SITE Energy Talks with Thomas Sterner
SITE Energy Talks is an annual event that discusses topics in the energy industry such as the impact of the technology changes on the energy market (2016), economic impacts of oil price fluctuations (2015) and market adaptations and policies necessary to address the green transition (2014) and many more.
This year’s SITE Energy Talks will be chaired by Torbjörn Becker, Director of the Stockholm Institute of Transition Economics (SITE), and Chloé Le Coq, Associate Professor of Economics at the Stockholm School of Economics and SITE.
Thomas Sterner, Professor of Environmental Economics at the University of Gothenburg, will be giving a presentation on technological development, geopolitical and environmental issues in our energy future. Thomas Sterner has extensive experience of working with environmental economics. For the last two decades he has built up the Environmental Economics Unit (EEU) at the University of Gothenburg, consisting of about a dozen PhDs and another dozen graduate students. In 2012-2013 he worked as Chief Economist at the Environmental Defense Fund and in 2015-2016 he was elected as a visiting professor at the Collège de France. His main areas of work are instrument design for climate and environmental policy, catch shares in fisheries and theory of discounting. He has published over 100 articles in refereed journals, authored or edited more than a dozen books and a large number of book chapters, official reports, and journalistic articles.
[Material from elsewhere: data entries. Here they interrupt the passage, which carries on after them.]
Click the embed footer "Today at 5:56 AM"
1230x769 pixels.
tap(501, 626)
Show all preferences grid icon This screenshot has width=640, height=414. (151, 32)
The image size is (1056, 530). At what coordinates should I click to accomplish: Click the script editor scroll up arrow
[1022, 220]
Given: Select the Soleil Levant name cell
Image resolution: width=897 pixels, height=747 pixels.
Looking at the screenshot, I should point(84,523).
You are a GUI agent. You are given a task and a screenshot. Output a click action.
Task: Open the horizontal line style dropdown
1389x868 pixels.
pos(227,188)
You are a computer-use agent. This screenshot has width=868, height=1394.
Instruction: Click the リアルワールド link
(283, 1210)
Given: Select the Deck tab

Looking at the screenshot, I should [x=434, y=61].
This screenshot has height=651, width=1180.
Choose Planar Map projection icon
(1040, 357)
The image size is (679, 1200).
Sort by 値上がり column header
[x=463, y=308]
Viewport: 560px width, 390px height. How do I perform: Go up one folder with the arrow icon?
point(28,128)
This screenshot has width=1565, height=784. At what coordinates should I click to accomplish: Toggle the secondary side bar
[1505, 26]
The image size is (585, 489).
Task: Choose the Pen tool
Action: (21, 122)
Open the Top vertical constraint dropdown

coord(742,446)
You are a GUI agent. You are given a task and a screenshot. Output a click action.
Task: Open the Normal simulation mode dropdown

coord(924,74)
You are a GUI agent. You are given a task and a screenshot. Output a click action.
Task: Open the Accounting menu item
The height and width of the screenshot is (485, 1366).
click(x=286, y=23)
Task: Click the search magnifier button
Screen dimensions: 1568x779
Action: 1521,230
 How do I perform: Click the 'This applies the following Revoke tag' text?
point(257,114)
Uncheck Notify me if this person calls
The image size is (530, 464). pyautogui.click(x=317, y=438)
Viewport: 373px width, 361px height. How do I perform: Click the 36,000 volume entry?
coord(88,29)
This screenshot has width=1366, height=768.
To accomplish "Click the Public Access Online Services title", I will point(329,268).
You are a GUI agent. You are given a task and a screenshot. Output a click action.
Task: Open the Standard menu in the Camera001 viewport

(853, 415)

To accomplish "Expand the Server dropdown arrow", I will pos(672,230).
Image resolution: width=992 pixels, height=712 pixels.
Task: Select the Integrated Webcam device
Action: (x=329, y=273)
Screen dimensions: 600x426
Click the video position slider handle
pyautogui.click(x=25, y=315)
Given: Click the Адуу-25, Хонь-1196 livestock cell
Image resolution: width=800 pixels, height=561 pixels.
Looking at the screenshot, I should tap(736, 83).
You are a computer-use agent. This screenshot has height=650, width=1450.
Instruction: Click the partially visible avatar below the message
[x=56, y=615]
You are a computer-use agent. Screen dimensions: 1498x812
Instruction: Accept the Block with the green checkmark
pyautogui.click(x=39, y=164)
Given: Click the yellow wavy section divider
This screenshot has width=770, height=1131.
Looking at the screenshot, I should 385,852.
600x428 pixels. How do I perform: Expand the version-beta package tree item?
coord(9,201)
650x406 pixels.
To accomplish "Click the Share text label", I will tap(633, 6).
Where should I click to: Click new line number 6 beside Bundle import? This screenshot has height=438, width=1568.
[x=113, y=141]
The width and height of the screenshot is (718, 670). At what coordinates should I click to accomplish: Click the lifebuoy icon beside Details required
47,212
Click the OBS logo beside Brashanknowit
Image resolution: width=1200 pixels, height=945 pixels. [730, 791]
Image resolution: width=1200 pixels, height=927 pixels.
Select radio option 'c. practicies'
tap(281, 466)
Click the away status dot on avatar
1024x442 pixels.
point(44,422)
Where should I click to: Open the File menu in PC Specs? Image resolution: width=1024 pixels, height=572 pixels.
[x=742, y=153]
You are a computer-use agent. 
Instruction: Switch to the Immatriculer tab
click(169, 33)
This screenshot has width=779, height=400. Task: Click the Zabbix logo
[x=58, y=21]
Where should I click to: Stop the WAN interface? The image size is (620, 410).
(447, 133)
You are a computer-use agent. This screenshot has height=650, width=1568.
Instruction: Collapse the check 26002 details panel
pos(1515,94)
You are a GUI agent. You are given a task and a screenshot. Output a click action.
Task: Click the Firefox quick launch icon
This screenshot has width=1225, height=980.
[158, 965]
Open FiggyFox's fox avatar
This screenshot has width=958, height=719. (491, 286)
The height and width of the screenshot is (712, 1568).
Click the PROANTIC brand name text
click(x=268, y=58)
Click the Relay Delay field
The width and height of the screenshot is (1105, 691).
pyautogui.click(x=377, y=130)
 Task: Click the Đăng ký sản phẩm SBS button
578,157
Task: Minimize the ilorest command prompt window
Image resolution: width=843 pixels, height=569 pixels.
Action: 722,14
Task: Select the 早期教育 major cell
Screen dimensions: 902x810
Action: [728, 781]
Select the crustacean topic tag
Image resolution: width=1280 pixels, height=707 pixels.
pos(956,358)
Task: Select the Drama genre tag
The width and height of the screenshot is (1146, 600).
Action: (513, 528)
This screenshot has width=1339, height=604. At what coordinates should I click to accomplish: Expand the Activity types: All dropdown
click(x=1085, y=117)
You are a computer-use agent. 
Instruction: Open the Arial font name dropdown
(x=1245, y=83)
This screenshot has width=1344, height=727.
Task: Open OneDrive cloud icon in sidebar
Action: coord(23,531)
In 2016 he was ranked as number 9 of the most 101 influential opinion leaders in Sweden for sustainable development by the sustainability magazine Aktuell Hållbarhet.
After the presentation by Thomas Sterner there will be comments by Leonid Neganov, Minister of Energy of Moscow Region, and Karl Hallding, Senior Research Fellow and Theme Leader Rethinking Development at the Stockholm Environment Institute. Leonid Neganov has an educational background from Higher School of Economics in Moscow and Moscow Engineering Physics Institute and has been working as Minister of Energy of Moscow Region since 2012. Karl Hallding has extensive experience in international cooperation on environment and sustainable development since the mid 1980s with focus on the growing importance of China and other emerging economies.